* Document text:
It was intended by Congress and Ray-gun himself that the act would be reformed as an on-going process. This did not happen. It was not until 2012 that any substantive legislation was passed to continue the reform process. Of course, the petty and childish, and continuing Republican obstruction in Congress has not helped the process.

Finally, there is a factor which is almost never talked about. Americans, by and large, don't do stoop labor. Therefore, labor recruiters have always looked for people who will. At first it was the Chinese. But the Chinese Exclusion Act of 1882 put an end to the immigration of Chinese laborers. Labor recruiters then turned to the Japanese. The now liberal west coast became a hot bed of racial prejudice with the rise of the Yellow Peril meme--but the labor in farm fields and orchards had to be done by somebody, so Congress did not repeat the disaster of the Chinese Exclusion Act. The Second World War ended Japanese immigration (temporarily) for obvious reasons. Earl Warren, excoriated by right wing nutbags in the 1950s and -60s, in fact was the mover behind the internment of Japanese-Americans--most of whom were native-born citizens--first as California Attorney General and then as the Governor of California.

* Task set:
1 – Please summarize the passage on immigration and farm labor in two sentences.
2 – Carry the passage on immigration and farm labor forward from its final sentence.
The items that come after this passage are separate material.

* Record list:

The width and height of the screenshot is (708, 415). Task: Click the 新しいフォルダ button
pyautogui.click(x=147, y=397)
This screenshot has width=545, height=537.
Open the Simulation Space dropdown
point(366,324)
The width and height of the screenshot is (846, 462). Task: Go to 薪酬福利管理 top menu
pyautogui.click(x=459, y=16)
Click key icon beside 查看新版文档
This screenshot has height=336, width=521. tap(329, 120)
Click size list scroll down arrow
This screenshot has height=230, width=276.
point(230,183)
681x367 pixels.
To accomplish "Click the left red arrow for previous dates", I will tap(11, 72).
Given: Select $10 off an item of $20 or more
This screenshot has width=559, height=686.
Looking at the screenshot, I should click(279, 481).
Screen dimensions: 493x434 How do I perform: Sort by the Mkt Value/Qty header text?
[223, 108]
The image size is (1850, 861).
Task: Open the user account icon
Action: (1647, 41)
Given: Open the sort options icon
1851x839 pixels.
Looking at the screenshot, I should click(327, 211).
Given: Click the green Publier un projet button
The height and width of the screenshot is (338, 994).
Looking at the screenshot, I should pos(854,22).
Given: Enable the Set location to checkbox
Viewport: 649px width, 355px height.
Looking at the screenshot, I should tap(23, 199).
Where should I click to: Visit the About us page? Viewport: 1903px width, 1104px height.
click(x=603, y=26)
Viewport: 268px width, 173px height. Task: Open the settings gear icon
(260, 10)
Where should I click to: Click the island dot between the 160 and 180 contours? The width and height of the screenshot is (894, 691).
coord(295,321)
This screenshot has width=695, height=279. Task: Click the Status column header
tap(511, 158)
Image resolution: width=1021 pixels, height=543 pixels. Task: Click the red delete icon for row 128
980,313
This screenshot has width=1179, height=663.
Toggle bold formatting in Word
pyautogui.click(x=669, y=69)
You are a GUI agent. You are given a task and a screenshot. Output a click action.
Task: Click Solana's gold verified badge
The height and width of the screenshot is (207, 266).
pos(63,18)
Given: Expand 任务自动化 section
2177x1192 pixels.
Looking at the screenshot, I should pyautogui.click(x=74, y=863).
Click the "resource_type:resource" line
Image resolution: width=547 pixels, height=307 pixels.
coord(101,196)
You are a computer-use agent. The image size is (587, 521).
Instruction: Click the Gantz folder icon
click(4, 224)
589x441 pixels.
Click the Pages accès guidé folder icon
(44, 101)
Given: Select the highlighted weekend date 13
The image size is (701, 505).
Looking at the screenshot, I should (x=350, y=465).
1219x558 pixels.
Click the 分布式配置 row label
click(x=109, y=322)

* Task-by-task answers:
1 – The intended ongoing reform process did not happen: no substantive legislation passed until 2012, and continuing Republican obstruction in Congress has not helped. Because Americans by and large don't do stoop labor, recruiters turned first to the Chinese until the Chinese Exclusion Act of 1882 and then to the Japanese until the Second World War, and Earl Warren was the mover behind the internment of Japanese-Americans as California Attorney General and then Governor.

2 –
That's why Spanish-speaking immigrants, legal and illegal became the workers of choice for labor recruiters. No matter what hand wringing or ranting the right wing nutbags do, the labor of the legal and illegal immigrants is wanted, and Americans will continue to expect cheap salads and apples at the supermarket. They will expect this even if they voted for Plump and rant about the illegals coming across the border. The farm labor benefits corporations who spend a lot of money to buy Congressmen, and that's a major reason why reform is so halting and lame on this issue. The fat boy in the White House is making matters worse, and he's ranting about the Democrats because his own party won't back him up in his idiocy. That's because many of them get campaign financing from people whose businesses benefit from immigrant labor. This entire dog and pony show is blatant political pandering to the lowest common denominator in electoral politics by the worst president this country had endured since Warren Harding.
0 Replies
 
revelette1
 
  3  
Sat 23 Jun, 2018 08:45 am
Quote:
75 Percent of Americans Say Immigration Is Good for Country, Poll Finds

Most Americans oppose the separation of immigrant families at the border, and a larger share of people than at any point since 2001 say immigration is good for the nation.


NYT
georgeob1
 
  -1  
Sat 23 Jun, 2018 09:42 am
@revelette1,
The issue here is not immigration, but rather mass illegal entry into the country, and a decades long pattern of non enforcement of existing law by previous administrations. Associated with it is the illegal import of drugs, sometimes organized by the same cartels doing both.

We do indeed need it both for the reasons listed above by several posters, and also based on our own demographics. However, the systematic and often arbitrary enforcement or non enforcement of a major body of our laws threatens both all law enforcement and our constitution, as it involves illegal actions by the executive power.

The posturing and hyper indignation we are seeing is a deceitful and hypocritical tactic to achieve partisan political goals on the part of Democrats and their supporters. Moreover it ignores the obvious fact that the last Democrat Administration took exactly the same actions a few years ago. Oddly there was no protest then.
coldjoint
 
  -2  
Sat 23 Jun, 2018 10:09 am
@revelette1,
Quote:
75 Percent of Americans Say Immigration Is Good for Country,

Legal immigration. Why leave that part out?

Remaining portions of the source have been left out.